Séisme au Venezuela: "Je suis né à nouveau", dit le miraculé ayant passé 8 jours sous les décombres
"Né à nouveau", lance Hernan Gil, 43 ans, de son lit d'hôpital de Caracas. Après le double séisme qui a fait plus de 3.500 morts au Venezuela, ce gardien de parking de Catia La Mar, dans l'Etat de La Guaira (nord), a passé huit jours sous terre avant que les secours n'arrivent à l'extraire.
La première secousse a été brève, dit M. Gil lors d'un entretien avec l'AFP. "La deuxième, en revanche, a été extrêmement forte". Il se souvient d'être resté figé dans sa guérite, paralysé.
Il a entendu un voisin qui se trouvait sur le parking dire que c'était un tremblement de terre, et aussitôt "tout s'est écroulé". Des blocs de pierre lui ont frappé l'arrière de la tête et l'œil. Assommé. "Quand je me suis réveillé, tout était sombre (...) A partir de là, ce n'était plus que de l'incertitude".
Hernan Gil ne voyait rien et n'entendait personne. Il a essayé d'appeler un voisin juste avant que la terre ne se referme sur lui, "mais rien".
"A ce moment-là, j'ai été pris d'un terrible désespoir", confie-t-il, ajoutant s'être mis à hurler pour demander de l'aide. Sans entendre la moindre réponse.
Dans l'obscurité, à moitié à genoux, avec peu d'air et quasiment immobile, il a subi les répliques qui s'enchaînaient.
"J'avais l'impression que le mur m'écrasait complètement".
– "Revoir mes enfants" –
Malgré tout ce qu’il a vécu, M. Gil parle d’un ton enjoué. Assis dans un fauteuil, vêtu de son uniforme bleu de patient, le bras gauche immobilisé dans une écharpe, le vigile du Sol Marina Garden, un immeuble de huit étages dont il ne reste rien, assure que c'est sa foi qui lui a apporté le calme.
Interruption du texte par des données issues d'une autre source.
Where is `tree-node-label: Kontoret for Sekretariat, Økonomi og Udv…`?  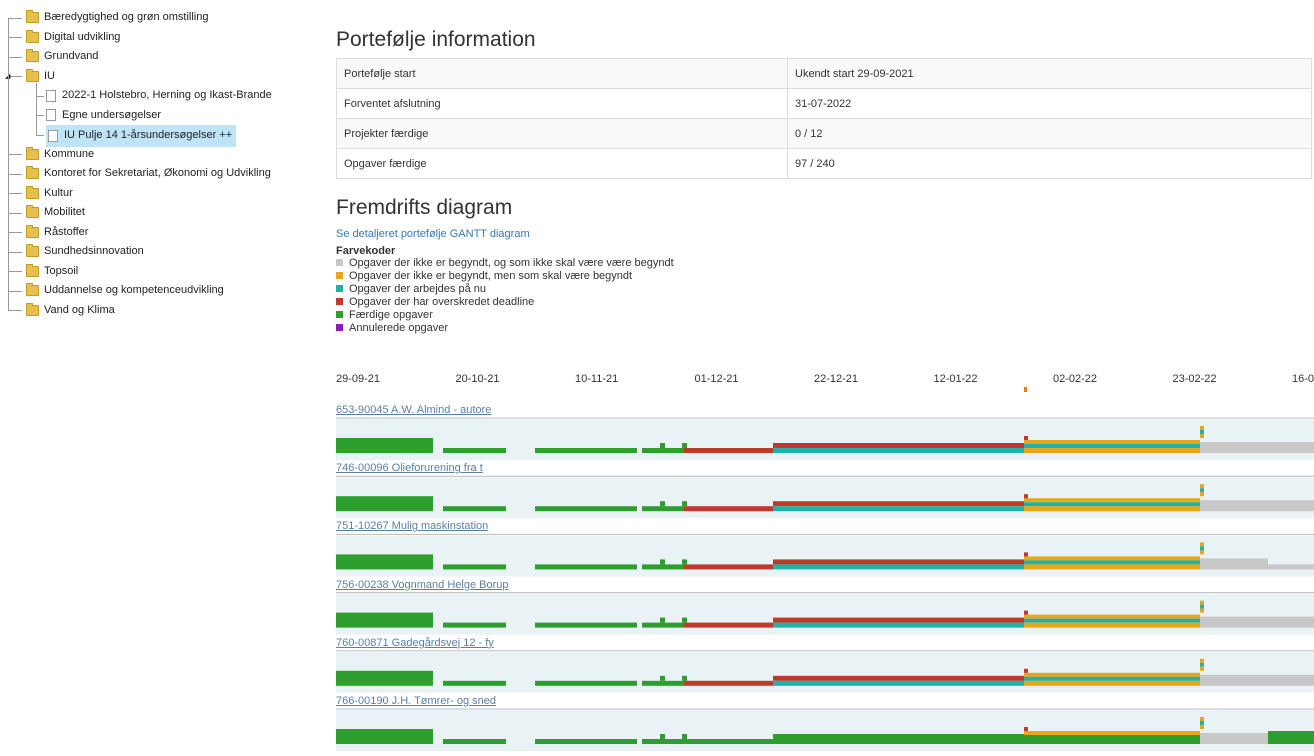 tree-node-label: Kontoret for Sekretariat, Økonomi og Udv… is located at coordinates (158, 173).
"J'ai beaucoup prié. J'ai imploré Dieu, et je lui ai dit: Mon Dieu, pourquoi moi ? Pourquoi comme ça ? S'il te plaît, permets-moi au moins de revoir mes enfants".
Dans cette position inconfortable, Hernan Gil essayait de s'adosser tantôt d'un côté, tantôt de l'autre de son trou, mais il n'arrivait pas à dormir. Les pierres sur lesquelles il était tombé lui blessaient les jambes, il saignait du nez et avait l'œil droit gonflé.
Durant ces heures de solitude, il a pensé à sa femme, Gusbimar Gonzalez, qui, dehors, guettait le moindre signe de vie. Il a aussi pensé à ses enfants et à son père, déjà décédé. "Beaucoup de souvenirs me sont revenus", dit-il, soulignant avoir perdu la notion du temps.
Au troisième jour, il a entendu des pas, "mais très loin". Il s'est mis à crier et à appeler à l’aide, et a fini par entendre une réponse.
M. Gil se souvient, en souriant, qu'à cet instant il a pensé: "Oh mon Dieu, il y a quelqu’un ici. Il y a une espérance de vie".
C'est alors qu'a commencé un sauvetage dramatique, suivi par des dizaines de journalistes.
Pendant que des équipes de sept pays se battaient pour parvenir jusqu'à lui, le maintenir hydraté et lui garder le moral, M. Gil sentait que les parois continuaient de bouger, l'emprisonnant toujours davantage: "un rude combat".
Mais lorsque deux sauveteurs du Chili et des Etats-Unis sont finalement arrivés jusqu'à lui, après plus de trois jours d'opérations complexes, Hernan Gil n’a pas réussi à se réjouir.
"Le plus difficile, ça a été de sortir", se souvient cet homme dont les jambes étaient coincées dans une chaise. Il n'a aucun doute qu'il s’agit d'un miracle: "Je suis né à nouveau !", souffle-t-il.
À l'hôpital, Gil a pu parler avec ses enfants en visioconférence, et il est impatient de rentrer chez lui. Mais les médecins ne lui ont pas encore donné de date de sortie.
Il dort, mais les moments d'angoisse qu'il a vécus sous terre le réveillent parfois. Accompagné jour et nuit par sa femme, l'homme ne sait pas très bien ce qui l'attend désormais, dans cette nouvelle vie.
Il dit toutefois avoir quelques certitudes: il veut fêter l'anniversaire de son fils le 15 juillet, prendre des vacances à la plage, et... ne plus jamais travailler dans un sous-sol.